* _EXERCISE TEXT_:
James E. Vinturella (Lewis & Caplan), New Orleans, Louisiana, for
claimant.
James A. Babst (Lamothe & Hamilton, PLC), New Orleans, Louisiana, for
employer/carrier.
Before: SMITH and BROWN, Administrative Appeals Judges, and NELSON,
Acting Administrative Appeals Judge.
PER CURIAM:
Employer appeals the Decision and Order (1998-LHC-1038) of Administrative Law
Judge James W. Kerr, Jr., rendered on a claim filed pursuant to the provisions of
the Longshore and Harbor Workers' Compensation Act, as amended, 33 U.S.C. §901
et seq. (the Act). We must affirm the findings of fact and conclusions of
law of the administrative law judge if they are rational, supported by substantial
evidence, and in accordance with law. O'Keeffe v. Smith, Hinchman & Grylls
Associates, Inc., 380 U.S. 359 (1965); 33 U.S.C. §921(b)(3).
Claimant alleged that he suffered an injury to his back on July 8, 1997, while
moving sugar in the hold of a vessel with a shovel. Claimant immediately reported
the alleged incident to employer's foreman, Mr. Robinson, who allowed claimant to
return home. The following day, claimant requested and was granted authorization
from employer to visit employer's physician, who diagnosed claimant as having
sustained a lumbosacral strain. Claimant has not returned to work since the date
of this incident.

* _WHAT YOU NEED TO DO_:
a - Answer these questions from the decision excerpt:
(i) Who appeared for the employer/carrier?
(ii) What was the claimant doing when he said he hurt his back?
(iii) What did the employer's physician diagnose?
b - Decide whether each statement agrees with the decision excerpt. Answer yes or no and quote the words that settle it.
(i) The claimant waited several days before reporting the incident.
(ii) The claim was filed under the Longshore and Harbor Workers' Compensation Act.
(iii) The claimant went back to work shortly after the incident.
The records come from a different source than the text.

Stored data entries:
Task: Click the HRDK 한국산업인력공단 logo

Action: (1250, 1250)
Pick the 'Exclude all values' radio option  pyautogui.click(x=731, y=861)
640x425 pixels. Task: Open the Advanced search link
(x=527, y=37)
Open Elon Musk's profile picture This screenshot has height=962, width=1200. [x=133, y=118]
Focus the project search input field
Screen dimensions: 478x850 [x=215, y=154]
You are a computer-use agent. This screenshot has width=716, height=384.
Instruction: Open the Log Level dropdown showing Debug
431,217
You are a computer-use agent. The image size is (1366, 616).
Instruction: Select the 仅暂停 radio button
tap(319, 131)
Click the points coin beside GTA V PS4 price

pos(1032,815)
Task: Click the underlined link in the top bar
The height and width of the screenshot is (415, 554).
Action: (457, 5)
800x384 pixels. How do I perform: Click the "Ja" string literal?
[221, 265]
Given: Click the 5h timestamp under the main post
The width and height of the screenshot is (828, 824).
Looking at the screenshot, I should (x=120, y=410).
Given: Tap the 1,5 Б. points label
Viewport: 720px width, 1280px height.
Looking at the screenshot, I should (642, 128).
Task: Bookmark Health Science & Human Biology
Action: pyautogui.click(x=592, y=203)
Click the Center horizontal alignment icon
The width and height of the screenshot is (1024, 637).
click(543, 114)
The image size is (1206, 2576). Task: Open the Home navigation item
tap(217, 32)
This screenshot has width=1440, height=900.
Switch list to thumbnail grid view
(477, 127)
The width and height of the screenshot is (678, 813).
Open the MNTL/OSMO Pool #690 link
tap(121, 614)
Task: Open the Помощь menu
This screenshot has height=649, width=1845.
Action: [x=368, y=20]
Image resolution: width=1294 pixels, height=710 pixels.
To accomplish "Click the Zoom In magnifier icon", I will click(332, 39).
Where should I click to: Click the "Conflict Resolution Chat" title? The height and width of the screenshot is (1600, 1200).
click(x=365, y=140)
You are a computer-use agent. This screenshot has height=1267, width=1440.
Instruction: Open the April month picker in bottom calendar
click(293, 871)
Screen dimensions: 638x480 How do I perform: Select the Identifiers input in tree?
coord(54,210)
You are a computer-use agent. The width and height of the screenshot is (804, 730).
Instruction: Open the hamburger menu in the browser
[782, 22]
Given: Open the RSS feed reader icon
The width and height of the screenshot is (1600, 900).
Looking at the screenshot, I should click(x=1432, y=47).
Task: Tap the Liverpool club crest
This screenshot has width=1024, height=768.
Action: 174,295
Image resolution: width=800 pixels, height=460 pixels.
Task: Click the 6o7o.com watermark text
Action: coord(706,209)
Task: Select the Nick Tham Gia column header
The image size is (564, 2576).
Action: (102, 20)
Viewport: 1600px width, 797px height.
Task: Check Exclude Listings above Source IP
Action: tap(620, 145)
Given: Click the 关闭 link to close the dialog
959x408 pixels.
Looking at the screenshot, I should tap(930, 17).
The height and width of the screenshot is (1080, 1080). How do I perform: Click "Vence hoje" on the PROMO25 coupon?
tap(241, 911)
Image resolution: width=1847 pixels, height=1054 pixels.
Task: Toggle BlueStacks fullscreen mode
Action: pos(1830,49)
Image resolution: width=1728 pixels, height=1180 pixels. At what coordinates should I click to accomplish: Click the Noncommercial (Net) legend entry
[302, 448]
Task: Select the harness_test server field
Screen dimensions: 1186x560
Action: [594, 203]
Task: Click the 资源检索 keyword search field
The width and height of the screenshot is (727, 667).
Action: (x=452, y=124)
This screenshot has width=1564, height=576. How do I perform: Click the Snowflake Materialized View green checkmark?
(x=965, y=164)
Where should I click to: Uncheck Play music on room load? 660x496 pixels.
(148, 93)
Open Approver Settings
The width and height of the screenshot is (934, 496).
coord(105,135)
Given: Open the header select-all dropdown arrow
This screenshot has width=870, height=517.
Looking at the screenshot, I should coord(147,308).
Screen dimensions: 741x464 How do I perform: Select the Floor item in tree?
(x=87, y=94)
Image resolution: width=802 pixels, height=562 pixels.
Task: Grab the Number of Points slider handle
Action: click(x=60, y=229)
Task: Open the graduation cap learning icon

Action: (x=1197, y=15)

* _ANSWERS BY TASK_:
a -
(i) James A. Babst (Lamothe & Hamilton, PLC), New Orleans, Louisiana
(ii) Moving sugar in the hold of a vessel with a shovel
(iii) A lumbosacral strain

b -
(i) No: "Claimant immediately reported the alleged incident to employer's foreman, Mr. Robinson"
(ii) Yes: "a claim filed pursuant to the provisions of the Longshore and Harbor Workers' Compensation Act"
(iii) No: "Claimant has not returned to work since the date of this incident."